Today, with the overall unemployment rate hovering at 7.4 percent and that for blacks at 12.6, with 1 out of 6 workers underemployed, with firms increasingly substituting part-time and contingent jobs for secure full-time employment, and with evidence of mounting violations of protective labor legislation – especially where undocumented workers are employed – we seem further away from realizing the “dream” of decent work for all than ever before. Why we find ourselves at this point is too long a story to detail here. The Obama Administration and the Democratic Party, nevertheless, share in the blame for this dismal state of affairs. Democrats, like Republicans, have become too beholden to corporate largesse in order to fund obscenely expensive political campaigns. A “revolving door” system has also become the norm; this system guarantees politicians lucrative post-office careers in the private sector only if they will do corporate bidding while in office.
Finally, above all, Martin Luther King was a man of peace who saw the direct connection between the moral and economic costs of waging war and a nation’s inability to adequately provide for the economic security and basic human rights of all citizens.
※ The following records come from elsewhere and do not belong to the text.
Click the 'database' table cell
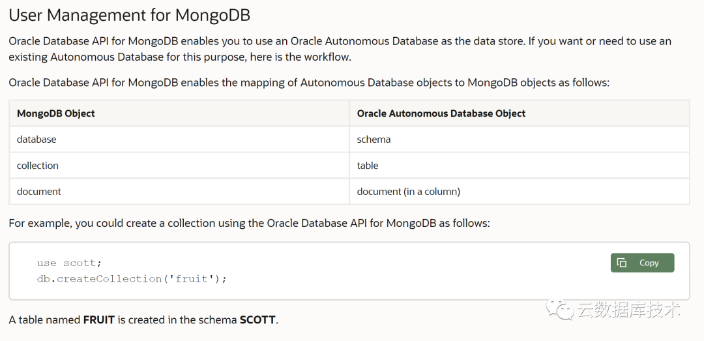This screenshot has height=341, width=704. [x=37, y=140]
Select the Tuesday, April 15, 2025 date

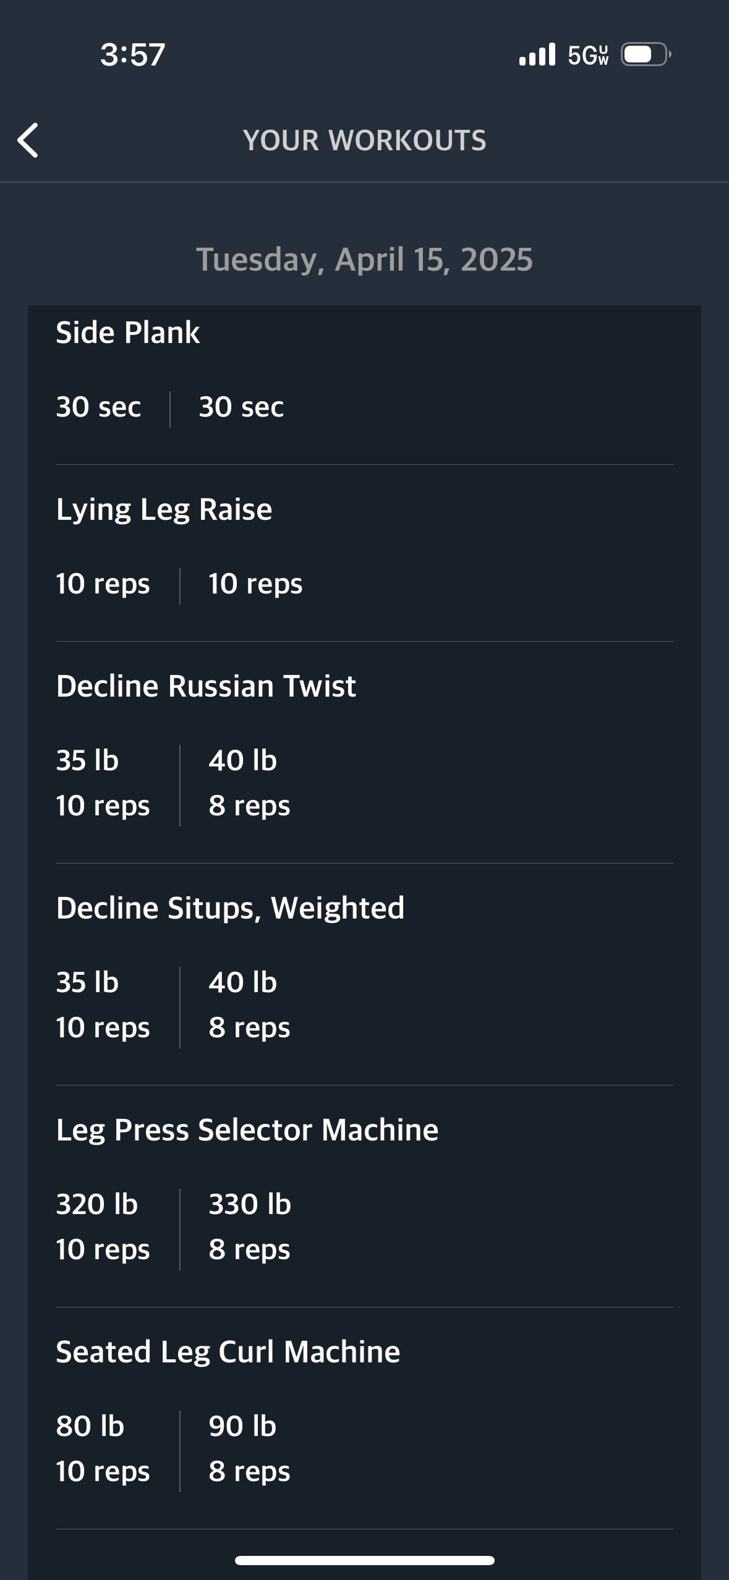point(364,260)
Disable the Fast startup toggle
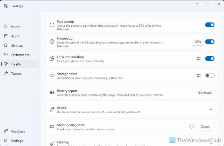Viewport: 224px width, 146px height. pyautogui.click(x=210, y=25)
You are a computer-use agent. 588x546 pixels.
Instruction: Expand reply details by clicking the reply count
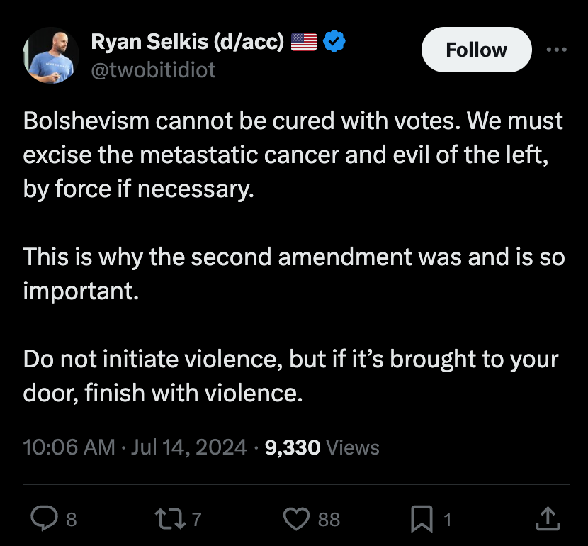[x=71, y=520]
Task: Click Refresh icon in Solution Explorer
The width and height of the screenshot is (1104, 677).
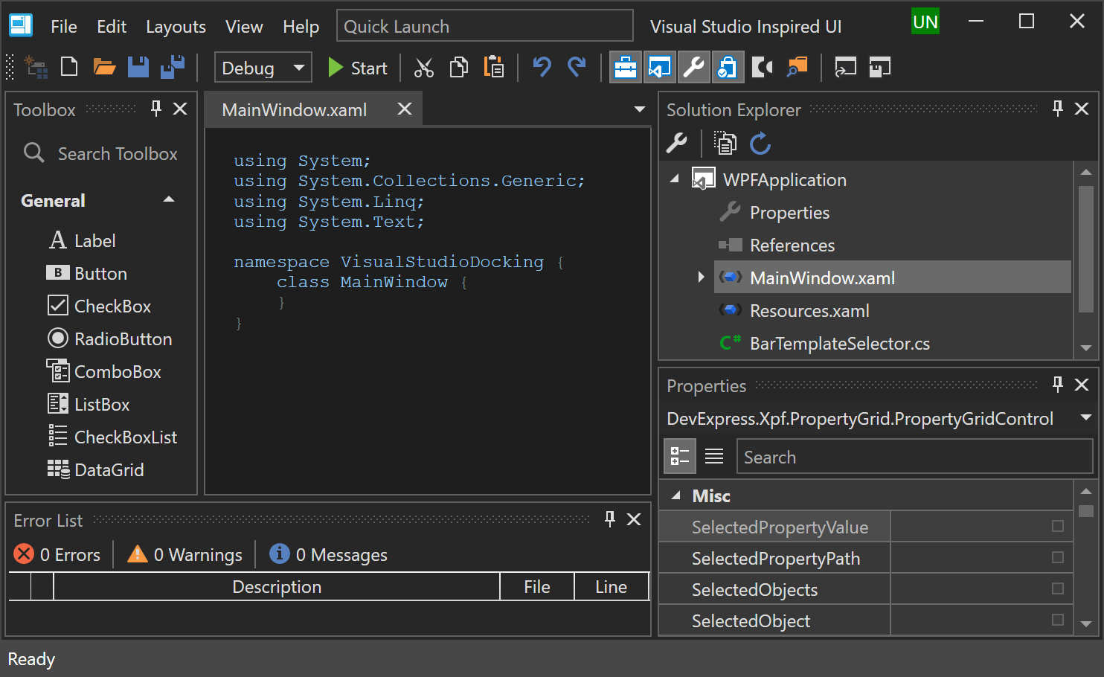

It is hard not to believe that Dr. King would have been horrified at the Obama Administration’s pursuit of drone warfare in the Middle East, as well as dismayed by how much of its budget still goes to the military.
Yes, there is room for criticism, but also hope. As suggested by Cornel West, the size and enthusiasm of the crowds on Aug. 24 sustain hope that criticism can translate into change. For ultimately it is from below, out of grassroots social movements, that substantive change occurs and that the “new Jim Crow” assault on civil rights will be overcome and economic security extended.
Patricia Simpson was formerly on the faculty at Loyola University Chicago. She now works part-time for the UIUC Labor Education Program and is an activist with Central Illinois Jobs with Justice.